Javassist versus AspectJ

Why should you use Javassit over a classical AOP tool like AspectJ? Well, normally you wouldn’t because AspectJ is easier to use, less error-prone, and much more powerful. But there are cases when you cannot use it, for example you need to modify bytecode but cannot afford to add any external dependencies. Consider the following when deciding between them:

Javassist:

  • Only basic (but often sufficient) instrumentation capabilities
  • Build-time only – modifies .class files
  • The modified code has no additional dependencies (except those you add), i.e. you don’t need the javassist.jar at the run-time
  • Easy to use but not as easy as AspectJ; the code to be injected is handled over as a string, which is compiled to bytecode by Javassist

AspectJ:

  • Very powerful
  • Both build-time and load-time (when class gets loaded by the JVM) weaving (instrumentation) supported
  • The modified code depends on the AspectJ runtime library (advices extend its base class, special objects used to provide access to the runtime information such as method parameters)
  • It’s use is no different from normal Java programming, especially if you use the annotation-based syntax (@Pointcut, @Around etc.). Advices are compiled before use and thus checked by the compiler

Classical bytecode manipulation library:

  • Too low-level, you need to define and add bytecode instructions, while Javassist permits you to add pieces of Java code

Instrumenting with Javassist

About some of the basic changes you can do with Javassist. This by no means an exhaustive list.

Declaring a local variable for passing data from a before to an after advice

If you need to pass some data from a before advice to an after advice, you cannot create a new local variable in the code passed to Javassist (e.g. “int myVar = 5;”). Instead of that, you must declare it via CtMethod.addLocalVariable(String name, CtClass type) and then you can use is in the code, both in before and after advices of the method.

Example:


final CtMethod method = ...;
method.addLocalVariable("startMs", CtClass.longType);
 method.insertBefore("startMs = System.currentTimeMillis();");
 method.insertAfter("{final long endMs = System.currentTimeMillis();" +
"System.out.println(\"Executed in ms: \" + (endMs-startMs));}");

Instrumenting a method execution

Adding a code at the very beginning or very end of a method:

// Advice my.example.TargetClass.myMethod(..) with a before and after advices
final ClassPool pool = ClassPool.getDefault();
final CtClass compiledClass = pool.get("my.example.TargetClass");
final CtMethod method = compiledClass.getDeclaredMethod("myMethod");

 method.addLocalVariable("startMs", CtClass.longType);
 method.insertBefore("startMs = System.currentTimeMillis();");
 method.insertAfter("{final long endMs = System.currentTimeMillis();" +
   "System.out.println(\"Executed in ms: \" + (endMs-startMs));}");

compiledClass.writeFile("/tmp/modifiedClassesFolder");
// Enjoy the new /tmp/modifiedClassesFolder/my/example/TargetClass.class

There is also CtMethod.insertAfter(String code, boolean asFinally) – JavaDoc: if asFinally “is true then the inserted bytecode is executed not only when the control normally returns but also when an exception is thrown. If this parameter is true, the inserted code cannot access local variables.”

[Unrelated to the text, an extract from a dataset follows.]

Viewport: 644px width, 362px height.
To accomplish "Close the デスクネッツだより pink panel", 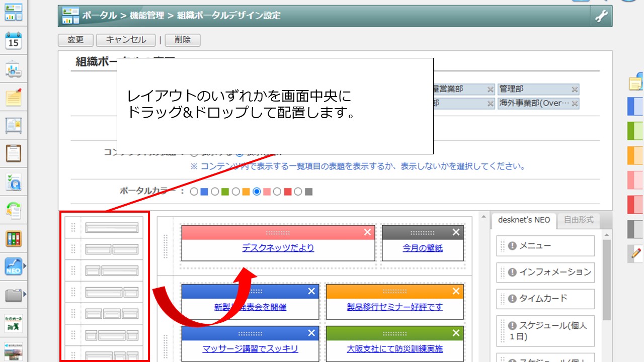I will [368, 232].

Notice that you always pass the code as either a single statement, as in “System.out.println(\”Hi from injected!\”);” or as a block of statements, enclosed by “{” and “}”.

Instrumenting a method call

Sometimes you cannot modify a method itself, for example because it’s a system class. In that case you can instrument all calls to that method, that appear in your code. For that you need a custom ExprEditor subclass, which is a Visitor whose methods are called for individual statements (such as method calls, or instantiation with a new) in a method. You would then invoke it on all classes/methods that may call the method of interest.

In the following example, we add performance monitoring to all calls to javax.naming.NamingEnumeration.next():

final CtClass compiledClass = pool.get("my.example.TargetClass");
final CtMethod[] targetMethods = compiledClass.getDeclaredMethods();
for (int i = 0; i < targetMethods.length; i++) {
  targetMethods[i].instrument(new ExprEditor() {
    public void edit(final MethodCall m) throws CannotCompileException {
      if ("javax.naming.NamingEnumeration".equals(m.getClassName()) && "next".equals(m.getMethodName())) {
        m.replace("{long startMs = System.currentTimeMillis(); " +
            "$_ = $proceed($$); " +
            "long endMs = System.currentTimeMillis();" +
            "System.out.println(\"Executed in ms: \" + (endMs-startMs));}");
      }
    }
  });
}

The call to the method of interest is replaced with another code, which also performs the original call via the special statement “$_ = $proceed($$);”.

Beware: What matters is the declared type on which the method is invoked, which can be an interface, as in this example, the actual implementation isn’t important. This is opposite to the method execution instrumentation, where you always instrument a concrete type.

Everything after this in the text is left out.